After a moment, he spoke.

"Do you know why the Outer Lands exist?" Rexor asked.

Voryn didn't answer immediately. "People say things," he replied.

Rexor nodded. "I read the old records. The ones the knights don't like to talk about."

That caught Voryn's attention.

"They say the world used to be wider," Rexor continued. "Not bigger—just… fuller. Cities beyond the borders. Kingdoms that didn't hide behind walls."

He leaned forward, voice low but steady. "Then something broke. Not all at once. Piece by piece."

Voryn listened.

"They say the first Outer Land wasn't a wasteland," Rexor said. "It was a road. A trade path that never came back."

Voryn's fingers tightened around the staff.

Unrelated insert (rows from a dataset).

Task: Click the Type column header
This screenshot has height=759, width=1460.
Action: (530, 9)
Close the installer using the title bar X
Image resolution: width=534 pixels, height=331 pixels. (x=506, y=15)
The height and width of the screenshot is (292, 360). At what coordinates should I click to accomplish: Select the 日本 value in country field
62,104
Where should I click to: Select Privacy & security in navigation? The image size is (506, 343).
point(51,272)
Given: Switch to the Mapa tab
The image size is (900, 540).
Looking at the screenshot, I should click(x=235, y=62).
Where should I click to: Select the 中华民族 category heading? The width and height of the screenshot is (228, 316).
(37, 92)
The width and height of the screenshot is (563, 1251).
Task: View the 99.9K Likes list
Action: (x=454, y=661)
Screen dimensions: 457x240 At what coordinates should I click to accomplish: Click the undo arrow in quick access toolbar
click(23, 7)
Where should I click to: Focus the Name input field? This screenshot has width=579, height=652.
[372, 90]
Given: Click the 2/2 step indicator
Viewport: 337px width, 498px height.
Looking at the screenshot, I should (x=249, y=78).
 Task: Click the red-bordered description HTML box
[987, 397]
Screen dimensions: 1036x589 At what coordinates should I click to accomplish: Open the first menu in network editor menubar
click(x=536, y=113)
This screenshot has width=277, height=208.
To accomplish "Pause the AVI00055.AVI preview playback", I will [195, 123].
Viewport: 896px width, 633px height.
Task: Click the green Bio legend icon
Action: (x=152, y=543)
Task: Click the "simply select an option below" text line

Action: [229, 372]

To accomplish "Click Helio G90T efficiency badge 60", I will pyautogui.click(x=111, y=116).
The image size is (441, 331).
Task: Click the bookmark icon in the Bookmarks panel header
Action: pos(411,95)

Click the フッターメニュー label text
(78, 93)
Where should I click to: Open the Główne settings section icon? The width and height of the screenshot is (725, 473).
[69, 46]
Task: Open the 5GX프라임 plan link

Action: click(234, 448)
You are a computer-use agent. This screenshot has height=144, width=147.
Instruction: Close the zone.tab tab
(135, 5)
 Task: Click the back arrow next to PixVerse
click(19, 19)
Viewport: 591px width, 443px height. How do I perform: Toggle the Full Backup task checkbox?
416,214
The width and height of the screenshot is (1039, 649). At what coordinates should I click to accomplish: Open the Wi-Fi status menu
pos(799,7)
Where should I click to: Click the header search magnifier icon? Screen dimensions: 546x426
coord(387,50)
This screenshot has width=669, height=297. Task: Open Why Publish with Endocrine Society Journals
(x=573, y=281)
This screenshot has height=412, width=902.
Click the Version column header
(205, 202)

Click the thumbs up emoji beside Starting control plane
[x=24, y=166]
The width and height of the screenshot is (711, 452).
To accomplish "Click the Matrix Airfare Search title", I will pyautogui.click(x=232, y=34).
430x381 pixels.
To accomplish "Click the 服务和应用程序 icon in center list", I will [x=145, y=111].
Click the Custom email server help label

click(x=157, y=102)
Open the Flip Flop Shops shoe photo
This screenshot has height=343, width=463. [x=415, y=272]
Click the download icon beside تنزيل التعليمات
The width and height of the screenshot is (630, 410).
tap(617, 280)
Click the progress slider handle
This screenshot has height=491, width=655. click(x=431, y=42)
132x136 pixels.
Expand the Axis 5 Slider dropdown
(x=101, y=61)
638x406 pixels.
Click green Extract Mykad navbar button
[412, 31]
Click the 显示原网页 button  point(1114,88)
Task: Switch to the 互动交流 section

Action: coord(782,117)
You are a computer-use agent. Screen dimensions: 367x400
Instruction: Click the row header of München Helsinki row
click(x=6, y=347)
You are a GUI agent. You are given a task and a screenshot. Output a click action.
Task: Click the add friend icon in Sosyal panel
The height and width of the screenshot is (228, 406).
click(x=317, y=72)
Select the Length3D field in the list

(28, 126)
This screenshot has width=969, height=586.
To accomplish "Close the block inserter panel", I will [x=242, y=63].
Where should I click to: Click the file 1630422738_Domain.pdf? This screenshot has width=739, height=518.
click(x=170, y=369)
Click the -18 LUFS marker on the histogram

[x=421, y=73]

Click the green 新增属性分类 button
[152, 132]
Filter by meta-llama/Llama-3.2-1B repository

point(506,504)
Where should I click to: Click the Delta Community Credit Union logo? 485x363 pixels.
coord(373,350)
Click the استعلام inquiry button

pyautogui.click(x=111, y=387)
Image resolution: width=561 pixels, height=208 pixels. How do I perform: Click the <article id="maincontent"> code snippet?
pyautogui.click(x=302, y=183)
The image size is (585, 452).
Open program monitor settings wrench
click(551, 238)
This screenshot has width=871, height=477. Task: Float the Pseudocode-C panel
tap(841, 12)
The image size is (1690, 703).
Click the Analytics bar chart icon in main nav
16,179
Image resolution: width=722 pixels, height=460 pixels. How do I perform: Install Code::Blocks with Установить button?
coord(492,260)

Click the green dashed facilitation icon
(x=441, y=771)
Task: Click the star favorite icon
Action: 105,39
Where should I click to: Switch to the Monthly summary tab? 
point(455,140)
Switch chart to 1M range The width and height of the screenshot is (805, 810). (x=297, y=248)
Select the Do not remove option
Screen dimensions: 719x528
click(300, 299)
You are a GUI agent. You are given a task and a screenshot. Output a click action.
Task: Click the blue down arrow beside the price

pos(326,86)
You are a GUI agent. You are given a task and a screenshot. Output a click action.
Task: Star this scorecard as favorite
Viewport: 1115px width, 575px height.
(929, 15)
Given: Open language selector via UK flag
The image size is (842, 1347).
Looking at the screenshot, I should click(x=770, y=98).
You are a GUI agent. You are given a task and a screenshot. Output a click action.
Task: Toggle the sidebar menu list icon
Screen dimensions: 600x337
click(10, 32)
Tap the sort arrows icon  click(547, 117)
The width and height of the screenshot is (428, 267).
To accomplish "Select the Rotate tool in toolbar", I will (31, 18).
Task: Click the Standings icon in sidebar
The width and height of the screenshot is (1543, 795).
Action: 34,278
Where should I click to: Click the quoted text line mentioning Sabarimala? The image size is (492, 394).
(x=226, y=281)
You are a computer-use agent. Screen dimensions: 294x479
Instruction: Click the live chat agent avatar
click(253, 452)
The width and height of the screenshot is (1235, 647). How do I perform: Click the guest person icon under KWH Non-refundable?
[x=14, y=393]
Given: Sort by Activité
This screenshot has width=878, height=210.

Rexor didn't notice. "Heroes went out to fix it. Some returned. Most didn't. Over time, the maps stopped being updated. The borders stopped moving outward."

He looked at Voryn. "Doesn't that bother you?"

Voryn considered the question.

"No," he said.

Rexor frowned. "Why not?"

"Because things that disappear usually don't want to be found," Voryn replied.

Rexor stared at him for a moment, then laughed softly—not mockingly, but uncertainly. "You always talk like that."

Voryn didn't respond.

Rexor's expression shifted. More serious now. "I want to see it myself," he said. "The places beyond the walls. Not just fight monsters. Understand what happened."

Voryn looked at the fire.

"I don't think the world wants to be understood," he said.

Rexor smiled faintly. "Maybe. But I still want to try."

Neither noticed Maxmilian standing just outside the doorway.

He had heard enough.

---

Later that night, Maxmilian found Voryn awake.

The boy sat near the window, watching torchlight slide across the shutters as patrols passed outside. His posture was relaxed—but his eyes never stopped moving.

Maxmilian sat across from him.

"You stood your ground yesterday," Maxmilian said.

Voryn didn't respond.

"Not against a demon," Maxmilian continued. "Against authority."

Voryn's jaw tightened.

"You were afraid," Maxmilian said. "But you spoke anyway."

Voryn nodded once.

"Why?"

Voryn hesitated.

"…Because it feeds us."

Maxmilian studied him carefully. "And when speaking puts him in danger?"

Voryn looked up.

Maxmilian's gaze didn't waver. "When Rexor stops seeing danger. When curiosity carries him too far forward."

Voryn answered immediately. "I stand behind him."

Maxmilian nodded.

That was all he needed.

---

Rexor slept deeply that night.

His dreams were full of roads and ruined towers, maps that stretched farther each time he unfolded them. He dreamed of fixing what had been broken—not with force, but understanding.

Voryn did not sleep.

He sat with his back to the wall, listening to the city breathe. To steel against stone. To distant thunder that reminded him the Outer Lands never truly slept.

Rexor dreamed of the world as it once was.

Voryn prepared for it as it was.

And Maxmilian lay awake between them, knowing that one day, neither light nor shadow would be enough on its own.